======== RECORDS

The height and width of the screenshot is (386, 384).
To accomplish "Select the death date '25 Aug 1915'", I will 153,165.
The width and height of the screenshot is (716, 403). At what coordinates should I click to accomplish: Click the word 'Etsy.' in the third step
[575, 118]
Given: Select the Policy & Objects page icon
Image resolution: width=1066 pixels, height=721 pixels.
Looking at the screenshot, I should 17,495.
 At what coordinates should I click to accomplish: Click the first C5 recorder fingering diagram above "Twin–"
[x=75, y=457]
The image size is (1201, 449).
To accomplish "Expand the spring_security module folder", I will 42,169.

================
======== RECORDS

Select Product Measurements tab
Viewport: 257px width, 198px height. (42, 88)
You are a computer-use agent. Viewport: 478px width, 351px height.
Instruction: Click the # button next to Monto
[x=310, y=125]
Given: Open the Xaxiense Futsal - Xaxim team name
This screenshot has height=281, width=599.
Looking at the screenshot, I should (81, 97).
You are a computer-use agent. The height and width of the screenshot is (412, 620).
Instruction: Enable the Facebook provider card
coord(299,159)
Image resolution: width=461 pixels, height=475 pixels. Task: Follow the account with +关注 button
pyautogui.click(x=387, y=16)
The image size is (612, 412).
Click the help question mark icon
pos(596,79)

================

From the entries above, give again exactly the lines running from the line with "The height and width of the screenshot is (386, 384)." to the line with "The image size is (1201, 449)."; include both of those lines.

The height and width of the screenshot is (386, 384).
To accomplish "Select the death date '25 Aug 1915'", I will 153,165.
The width and height of the screenshot is (716, 403). At what coordinates should I click to accomplish: Click the word 'Etsy.' in the third step
[575, 118]
Given: Select the Policy & Objects page icon
Image resolution: width=1066 pixels, height=721 pixels.
Looking at the screenshot, I should 17,495.
 At what coordinates should I click to accomplish: Click the first C5 recorder fingering diagram above "Twin–"
[x=75, y=457]
The image size is (1201, 449).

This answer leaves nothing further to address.